- [EXERCISE REQUIREMENTS]:
Would you please return the lines of the entries below starting at the line that has "Given: Click the Save $1.50 Armstong heading" and ending at the line that has "Show the Lift=f(t) chart", both included, exactly as they are?

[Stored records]
=-=-=-=-=
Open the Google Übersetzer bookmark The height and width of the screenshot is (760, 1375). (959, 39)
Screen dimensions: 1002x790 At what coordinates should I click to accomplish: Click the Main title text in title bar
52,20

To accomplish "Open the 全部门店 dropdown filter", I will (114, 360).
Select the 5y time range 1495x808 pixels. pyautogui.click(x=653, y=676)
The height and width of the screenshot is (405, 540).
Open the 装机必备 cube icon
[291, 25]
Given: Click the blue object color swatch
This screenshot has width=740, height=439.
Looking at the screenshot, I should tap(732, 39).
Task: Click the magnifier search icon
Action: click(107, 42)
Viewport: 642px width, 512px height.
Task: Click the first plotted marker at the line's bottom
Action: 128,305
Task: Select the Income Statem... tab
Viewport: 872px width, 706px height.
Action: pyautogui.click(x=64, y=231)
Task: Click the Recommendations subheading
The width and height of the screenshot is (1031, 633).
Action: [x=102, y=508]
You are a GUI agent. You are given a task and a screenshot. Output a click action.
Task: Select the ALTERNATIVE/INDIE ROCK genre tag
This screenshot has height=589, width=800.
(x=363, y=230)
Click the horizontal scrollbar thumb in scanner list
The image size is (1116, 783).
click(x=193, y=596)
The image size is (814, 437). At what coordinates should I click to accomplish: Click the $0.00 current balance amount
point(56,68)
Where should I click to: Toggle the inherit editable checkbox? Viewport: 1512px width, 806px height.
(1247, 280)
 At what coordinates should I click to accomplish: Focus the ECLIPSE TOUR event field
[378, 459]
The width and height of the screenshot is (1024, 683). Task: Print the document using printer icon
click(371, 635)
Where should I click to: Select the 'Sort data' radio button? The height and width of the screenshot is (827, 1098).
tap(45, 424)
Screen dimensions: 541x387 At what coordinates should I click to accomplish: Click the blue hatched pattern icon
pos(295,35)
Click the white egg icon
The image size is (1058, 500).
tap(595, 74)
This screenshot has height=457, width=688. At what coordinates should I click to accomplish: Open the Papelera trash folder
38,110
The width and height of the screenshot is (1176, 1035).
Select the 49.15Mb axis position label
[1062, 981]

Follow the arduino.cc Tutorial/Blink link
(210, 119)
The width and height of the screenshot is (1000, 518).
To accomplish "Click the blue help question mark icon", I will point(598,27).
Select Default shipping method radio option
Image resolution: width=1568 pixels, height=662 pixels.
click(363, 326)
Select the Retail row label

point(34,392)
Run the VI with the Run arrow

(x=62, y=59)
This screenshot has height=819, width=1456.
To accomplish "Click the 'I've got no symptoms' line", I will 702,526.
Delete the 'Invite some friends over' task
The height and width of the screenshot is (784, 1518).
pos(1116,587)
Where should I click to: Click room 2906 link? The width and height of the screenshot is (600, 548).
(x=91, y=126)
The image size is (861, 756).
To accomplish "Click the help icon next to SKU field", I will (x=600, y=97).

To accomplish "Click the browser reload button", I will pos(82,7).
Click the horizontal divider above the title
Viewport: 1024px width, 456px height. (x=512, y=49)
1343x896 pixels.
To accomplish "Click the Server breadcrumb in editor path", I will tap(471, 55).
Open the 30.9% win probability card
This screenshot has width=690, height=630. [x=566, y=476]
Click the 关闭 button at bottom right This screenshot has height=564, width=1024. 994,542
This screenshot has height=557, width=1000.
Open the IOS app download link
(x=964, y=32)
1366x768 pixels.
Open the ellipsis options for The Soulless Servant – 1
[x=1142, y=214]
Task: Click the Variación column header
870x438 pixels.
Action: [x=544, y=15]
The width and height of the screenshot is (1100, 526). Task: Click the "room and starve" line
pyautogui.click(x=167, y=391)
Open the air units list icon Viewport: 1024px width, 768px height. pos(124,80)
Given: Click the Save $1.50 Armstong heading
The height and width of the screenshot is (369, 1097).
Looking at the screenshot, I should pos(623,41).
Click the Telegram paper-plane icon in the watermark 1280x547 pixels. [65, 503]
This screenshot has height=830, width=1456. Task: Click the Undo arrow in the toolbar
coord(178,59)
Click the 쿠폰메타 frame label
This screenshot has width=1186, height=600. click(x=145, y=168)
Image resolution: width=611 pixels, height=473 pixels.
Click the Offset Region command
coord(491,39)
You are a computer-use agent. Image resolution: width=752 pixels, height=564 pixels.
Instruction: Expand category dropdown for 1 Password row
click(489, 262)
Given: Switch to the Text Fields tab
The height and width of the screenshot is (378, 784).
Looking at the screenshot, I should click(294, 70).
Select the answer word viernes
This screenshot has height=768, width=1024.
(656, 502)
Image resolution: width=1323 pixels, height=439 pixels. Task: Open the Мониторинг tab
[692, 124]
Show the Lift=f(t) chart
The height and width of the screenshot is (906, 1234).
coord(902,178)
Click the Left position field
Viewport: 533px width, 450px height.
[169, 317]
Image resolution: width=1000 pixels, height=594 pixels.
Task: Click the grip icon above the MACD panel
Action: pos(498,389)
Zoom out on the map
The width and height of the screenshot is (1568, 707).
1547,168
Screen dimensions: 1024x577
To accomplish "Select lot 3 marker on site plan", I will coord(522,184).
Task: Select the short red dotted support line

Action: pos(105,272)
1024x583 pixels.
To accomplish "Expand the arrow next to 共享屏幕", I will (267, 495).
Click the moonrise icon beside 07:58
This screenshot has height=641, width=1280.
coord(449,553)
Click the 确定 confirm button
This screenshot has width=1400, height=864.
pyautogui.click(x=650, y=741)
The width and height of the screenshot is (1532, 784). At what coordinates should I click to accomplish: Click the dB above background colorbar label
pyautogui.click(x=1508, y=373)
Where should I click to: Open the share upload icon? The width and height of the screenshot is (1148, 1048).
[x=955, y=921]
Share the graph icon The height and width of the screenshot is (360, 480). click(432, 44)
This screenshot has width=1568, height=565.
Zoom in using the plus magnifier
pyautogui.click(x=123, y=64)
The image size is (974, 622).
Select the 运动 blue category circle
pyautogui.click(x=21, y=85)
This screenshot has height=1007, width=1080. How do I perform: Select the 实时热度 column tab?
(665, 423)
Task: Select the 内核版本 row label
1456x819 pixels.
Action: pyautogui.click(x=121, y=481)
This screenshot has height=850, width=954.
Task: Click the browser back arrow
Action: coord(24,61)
=-=-=-=-=
- [ANSWER SECTION]:
Given: Click the Save $1.50 Armstong heading
The height and width of the screenshot is (369, 1097).
Looking at the screenshot, I should pos(623,41).
Click the Telegram paper-plane icon in the watermark 1280x547 pixels. [65, 503]
This screenshot has height=830, width=1456. Task: Click the Undo arrow in the toolbar
coord(178,59)
Click the 쿠폰메타 frame label
This screenshot has width=1186, height=600. click(x=145, y=168)
Image resolution: width=611 pixels, height=473 pixels.
Click the Offset Region command
coord(491,39)
You are a computer-use agent. Image resolution: width=752 pixels, height=564 pixels.
Instruction: Expand category dropdown for 1 Password row
click(489, 262)
Given: Switch to the Text Fields tab
The height and width of the screenshot is (378, 784).
Looking at the screenshot, I should click(294, 70).
Select the answer word viernes
This screenshot has height=768, width=1024.
(656, 502)
Image resolution: width=1323 pixels, height=439 pixels. Task: Open the Мониторинг tab
[692, 124]
Show the Lift=f(t) chart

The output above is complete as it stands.